Don’t waste your life, letting your ability to live life and move freely slowly disappear as you get older.
Physical deterioration can be minimized by the use of correct aerobic, strength, flexibility and mobility training. If you exercise correctly you will stay fit for life.
Whatever your age, take it carefully when starting a new exercise program. Remember that you will get fitter over time. It won’t happen all at once just because you want it to.
Staying mobile is perhaps the most important thing you can do as you get older. Your flexibility is limited by several body tissues which should never be stretched: your bones, your connective tissues such as ligaments or the capsule around the joints, your tendons, and your skin.

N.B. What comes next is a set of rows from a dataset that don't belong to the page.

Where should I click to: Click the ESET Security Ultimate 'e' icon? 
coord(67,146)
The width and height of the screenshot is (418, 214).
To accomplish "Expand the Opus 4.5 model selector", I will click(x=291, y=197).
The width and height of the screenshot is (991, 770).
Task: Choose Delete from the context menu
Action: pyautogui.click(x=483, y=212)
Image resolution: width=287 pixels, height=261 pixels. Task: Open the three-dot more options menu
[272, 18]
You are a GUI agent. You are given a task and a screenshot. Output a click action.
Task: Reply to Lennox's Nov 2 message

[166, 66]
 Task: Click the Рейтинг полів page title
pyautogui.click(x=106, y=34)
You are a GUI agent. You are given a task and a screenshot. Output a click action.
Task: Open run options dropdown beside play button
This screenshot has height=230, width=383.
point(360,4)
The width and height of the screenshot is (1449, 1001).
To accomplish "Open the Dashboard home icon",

Stretching these tissues often causes microtears, the formation of scar tissue, and ultimately a loss of flexibility and an increase in the potential for injury. Only stretch them if your doctor or physiotherapist advises it.
You should stretch your muscles. In general, concentrate the center of force of the stretch in the middle of the belly of the muscle being stretched. This will maximize flexibility gains, and reduce the chance of injury to associated soft tissues.
For example, when you stretch your hamstrings on the back of your thigh, you should feel the stretch about 20cm above the back of your knee, up near your buttocks.
If you feel a stretch any lower you are stretching the long hamstring tendons. If you feel the stretch around the knee joint, you are damaging the ligaments around the knee, not increasing your flexibility.
Of course, there are some factors which will tend to cause you to lose flexibility. If you don’t maintain healthy activity as you get older, your body calcify, atrophy, and increase in fibrosis.
Injuries can lead to a loss of flexibility through the formation of scar tissue, and calcification. If you keep pushing your body to the point where it is damaged (the old “no pain no gain” syndrome), you could injure, or cause fibrosis in soft tissue.
This also leads to solidifying of your body and a loss of flexibility and mobility. Even that common occurrence of sore muscles the day after exercise can lead to long-term damage if it occurs regularly!
Soft exercises such as stretching, relaxation, yoga, or Tai Chi will minimize these problems. Stretch after every activity, and at least once per day just for the heck of it: watching TV, sitting in a chair,or even while reading the paper on a Sunday morning.
Fitness is activity specific, so being fit for one activity well not always mean you are fit for other activities. When trying a new activity, spend time adapting to the new demands on your body, no matter how fit, tough, or invincible you think you are.
Take care of your body and it will serve you well for many, many years with just an occasional hiccup.
Over the last six months you have had the opportunity to collect all the information you need to design and implement your own home exercise program, with nothing required except a small carpeted area and the will to improve your body’s fitness. And it doesn’t have to cost you anything!
Using the information, you can now design a program to target one particular aspect of fitness, such as reducing body fat or increasing muscle tone. Or you could design composite program that includes several aspects of fitness in the one workout.
You have the information to put together a plan of attack, so that you don’t get discouraged or lose your way, with your fitness activities slowly fading away and disappearing like the grinning Cheshire cat in Alice in Wonderland.
You can also design a safe and effective exercise program. Each time you exercise you can prepare your body, work it out, recover it, and then give it enough rest and nutrition to allow it to make fitness adaptations.
All you need is to get started. Go to it.